As recently pointed out by Victor Schnirelmann, the current academic approach to the
topic still holds an extensive number of contradictions related not only to the state border
of Khazaria but also to its core political, economic, and religious aspects (Schnirelmann,
2012b: 11). Yet, due to its general geographical location, the study of Khazar history has
naturally been of interest mostly to Russian and Soviet historians, since it was directly
related to the history of other peoples in Central Asia and around the river Volga and the
history of successor states in the geopolitical area.
One of the key and essential aspects of the soviet historiography of the Khazars has been
related to its alleged state religion Judaism. This topic has regularly led to heated
discussions, particularly during the 20th century, and has been a key factor in
determining views on the history and overall importance of the Khazar Khaganate in the
realms of the Soviet intellectual milieu.

### RECORDED DATA
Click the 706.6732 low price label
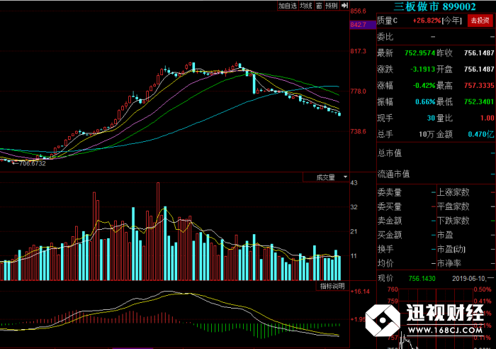Image resolution: width=496 pixels, height=349 pixels. (33, 163)
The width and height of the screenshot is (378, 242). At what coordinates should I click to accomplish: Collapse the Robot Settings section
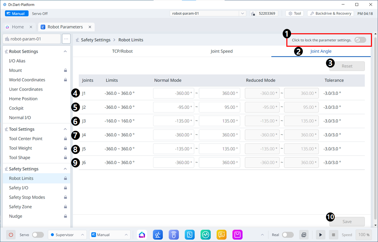(x=65, y=51)
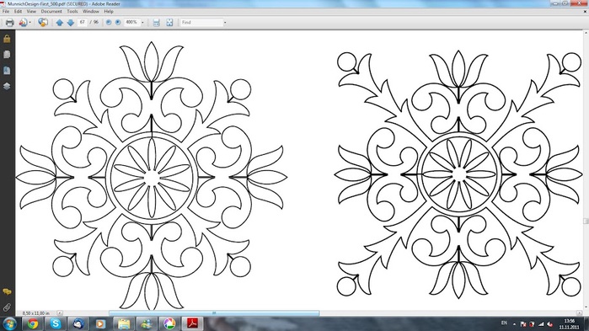Click the zoom out minus button

tap(109, 23)
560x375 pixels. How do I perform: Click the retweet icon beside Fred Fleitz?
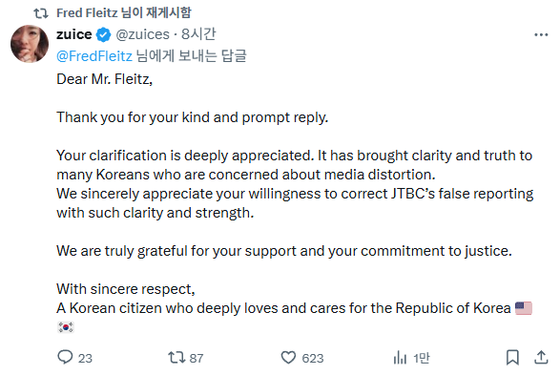click(41, 13)
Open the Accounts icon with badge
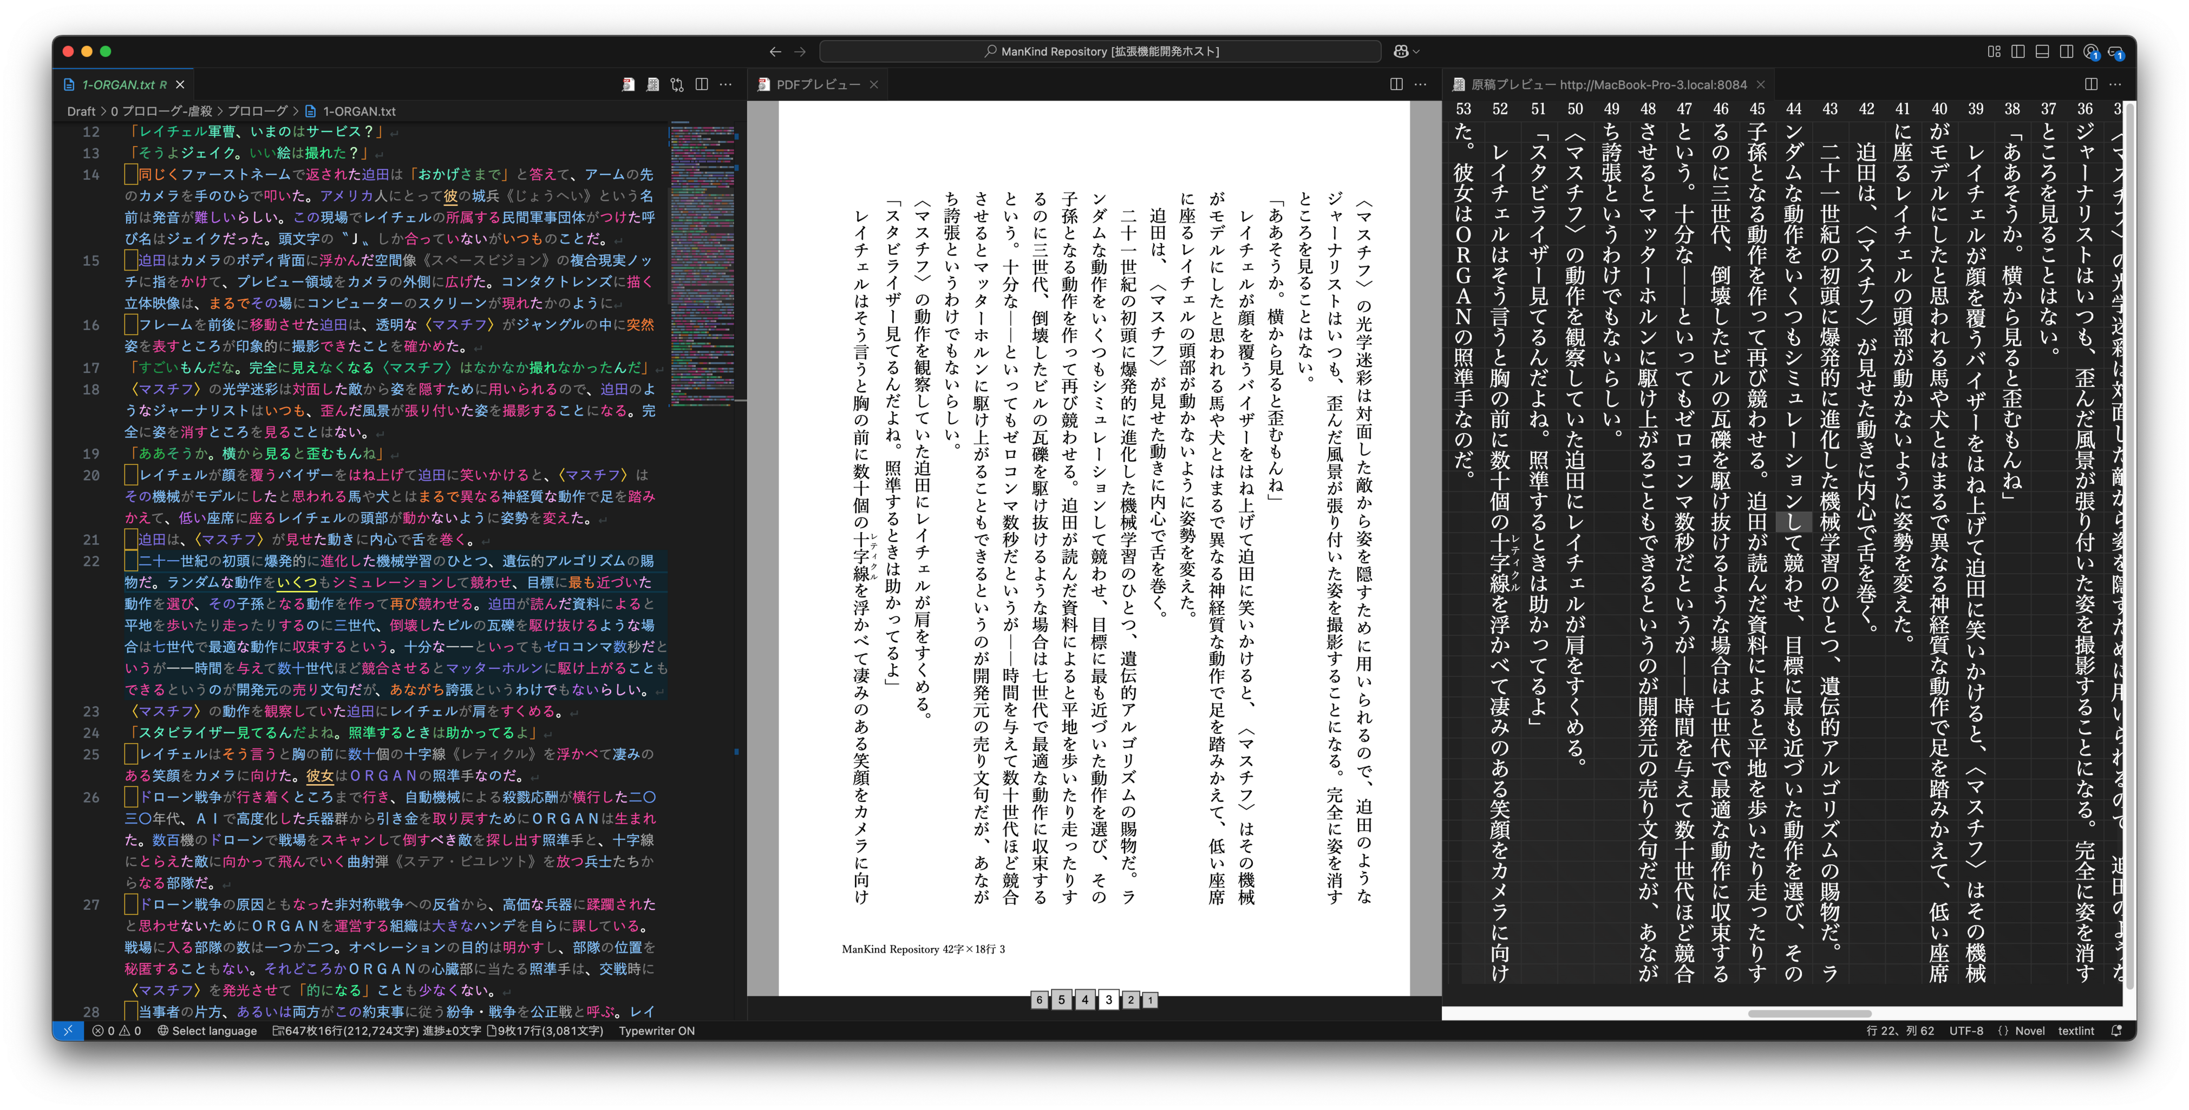Viewport: 2189px width, 1110px height. 2091,52
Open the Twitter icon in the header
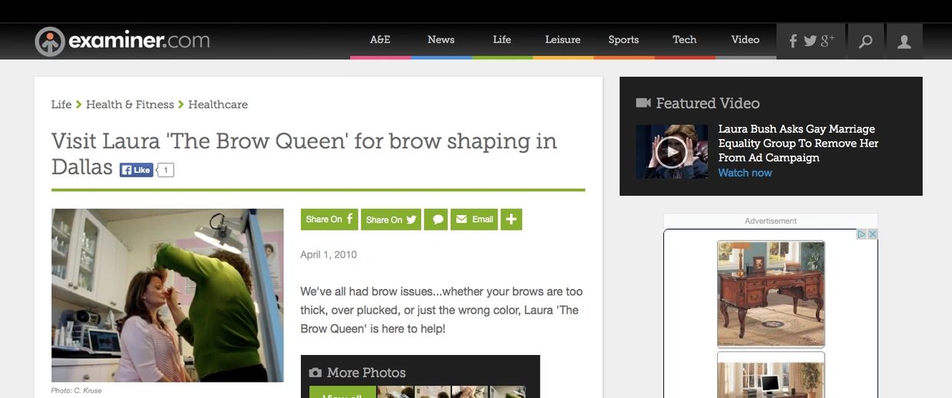This screenshot has height=398, width=952. pos(810,41)
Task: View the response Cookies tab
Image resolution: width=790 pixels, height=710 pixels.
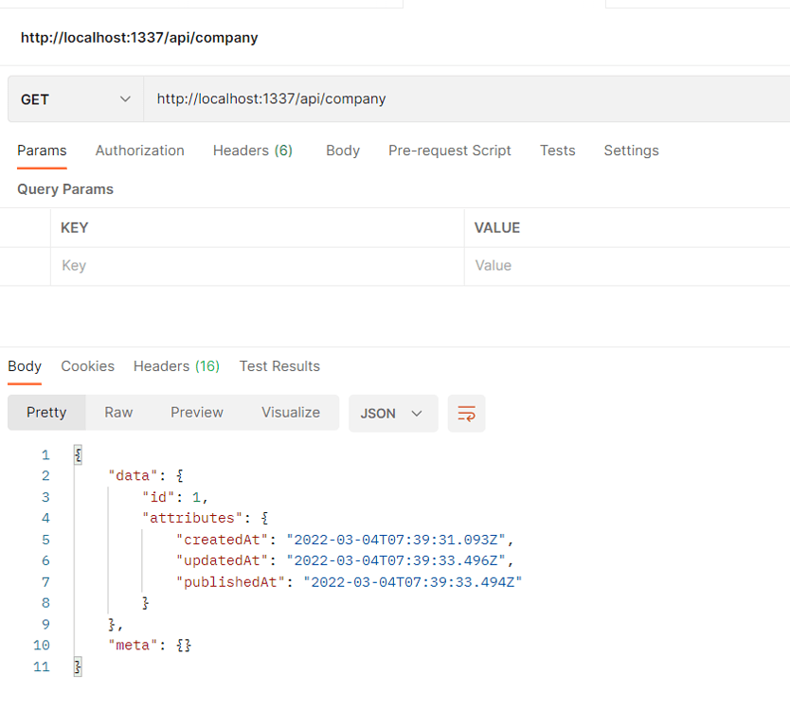Action: click(x=87, y=365)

### PROBLEM SET
**A)** Reproduce everything in the passage on Khazar historiography from "One of the key" down to "Soviet intellectual milieu.", copied word for word.
**B)** Decide whether each statement agrees with the passage on Khazar historiography, answering yes or no and quoting the words that settle it: (i) the study of Khazar history has mostly interested Russian and Soviet historians; (ii) the heated discussions about the Khazars' alleged state religion took place particularly during the 19th century; (iii) the contradictions in the current academic approach concern only the state border of Khazaria.

### RESPONSES
**A)**
One of the key and essential aspects of the soviet historiography of the Khazars has been
related to its alleged state religion Judaism. This topic has regularly led to heated
discussions, particularly during the 20th century, and has been a key factor in
determining views on the history and overall importance of the Khazar Khaganate in the
realms of the Soviet intellectual milieu.

**B)**
(i) Yes: "has naturally been of interest mostly to Russian and Soviet historians"
(ii) No: "particularly during the 20th century"
(iii) No: "not only to the state border of Khazaria but also to its core political, economic, and religious aspects"